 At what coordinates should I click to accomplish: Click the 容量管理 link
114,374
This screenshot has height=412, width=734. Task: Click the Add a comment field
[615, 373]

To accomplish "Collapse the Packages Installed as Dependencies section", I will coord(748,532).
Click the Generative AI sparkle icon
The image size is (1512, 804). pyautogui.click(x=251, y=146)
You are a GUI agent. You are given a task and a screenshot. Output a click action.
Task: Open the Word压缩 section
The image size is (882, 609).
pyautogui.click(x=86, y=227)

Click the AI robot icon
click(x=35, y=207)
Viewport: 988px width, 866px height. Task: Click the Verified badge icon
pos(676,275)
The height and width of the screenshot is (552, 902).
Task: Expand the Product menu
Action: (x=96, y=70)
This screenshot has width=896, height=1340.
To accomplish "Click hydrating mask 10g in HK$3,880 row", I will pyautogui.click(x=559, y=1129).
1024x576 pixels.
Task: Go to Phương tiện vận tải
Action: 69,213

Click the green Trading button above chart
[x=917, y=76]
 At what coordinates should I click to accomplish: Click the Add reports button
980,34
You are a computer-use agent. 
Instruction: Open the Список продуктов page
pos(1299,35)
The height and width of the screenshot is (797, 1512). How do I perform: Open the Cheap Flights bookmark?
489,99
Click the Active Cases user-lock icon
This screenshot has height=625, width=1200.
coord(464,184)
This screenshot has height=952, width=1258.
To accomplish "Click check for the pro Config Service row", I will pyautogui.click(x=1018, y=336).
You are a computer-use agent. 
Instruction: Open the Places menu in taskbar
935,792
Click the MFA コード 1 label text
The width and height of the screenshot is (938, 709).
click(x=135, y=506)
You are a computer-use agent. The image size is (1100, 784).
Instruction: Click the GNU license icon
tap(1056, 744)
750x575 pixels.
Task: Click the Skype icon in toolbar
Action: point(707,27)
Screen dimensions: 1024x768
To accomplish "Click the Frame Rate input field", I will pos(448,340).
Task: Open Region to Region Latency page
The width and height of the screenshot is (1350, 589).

■ **Your objective**:
Edit the listing by replacing every occurrence of "computer-use agent" with "desktop agent". Leave all other text unchanged.

■ **Completed exercise**:
 At what coordinates should I click to accomplish: Click the 容量管理 link
114,374
This screenshot has height=412, width=734. Task: Click the Add a comment field
[615, 373]

To accomplish "Collapse the Packages Installed as Dependencies section", I will coord(748,532).
Click the Generative AI sparkle icon
The image size is (1512, 804). pyautogui.click(x=251, y=146)
You are a GUI agent. You are given a task and a screenshot. Output a click action.
Task: Open the Word压缩 section
The image size is (882, 609).
pyautogui.click(x=86, y=227)

Click the AI robot icon
click(x=35, y=207)
Viewport: 988px width, 866px height. Task: Click the Verified badge icon
pos(676,275)
The height and width of the screenshot is (552, 902).
Task: Expand the Product menu
Action: (x=96, y=70)
This screenshot has width=896, height=1340.
To accomplish "Click hydrating mask 10g in HK$3,880 row", I will pyautogui.click(x=559, y=1129).
1024x576 pixels.
Task: Go to Phương tiện vận tải
Action: 69,213

Click the green Trading button above chart
[x=917, y=76]
 At what coordinates should I click to accomplish: Click the Add reports button
980,34
You are a desktop agent. 
Instruction: Open the Список продуктов page
pos(1299,35)
The height and width of the screenshot is (797, 1512). How do I perform: Open the Cheap Flights bookmark?
489,99
Click the Active Cases user-lock icon
This screenshot has height=625, width=1200.
coord(464,184)
This screenshot has height=952, width=1258.
To accomplish "Click check for the pro Config Service row", I will pyautogui.click(x=1018, y=336).
You are a desktop agent. 
Instruction: Open the Places menu in taskbar
935,792
Click the MFA コード 1 label text
The width and height of the screenshot is (938, 709).
click(x=135, y=506)
You are a desktop agent. The image size is (1100, 784).
Instruction: Click the GNU license icon
tap(1056, 744)
750x575 pixels.
Task: Click the Skype icon in toolbar
Action: point(707,27)
Screen dimensions: 1024x768
To accomplish "Click the Frame Rate input field", I will pos(448,340).
Task: Open Region to Region Latency page
The width and height of the screenshot is (1350, 589).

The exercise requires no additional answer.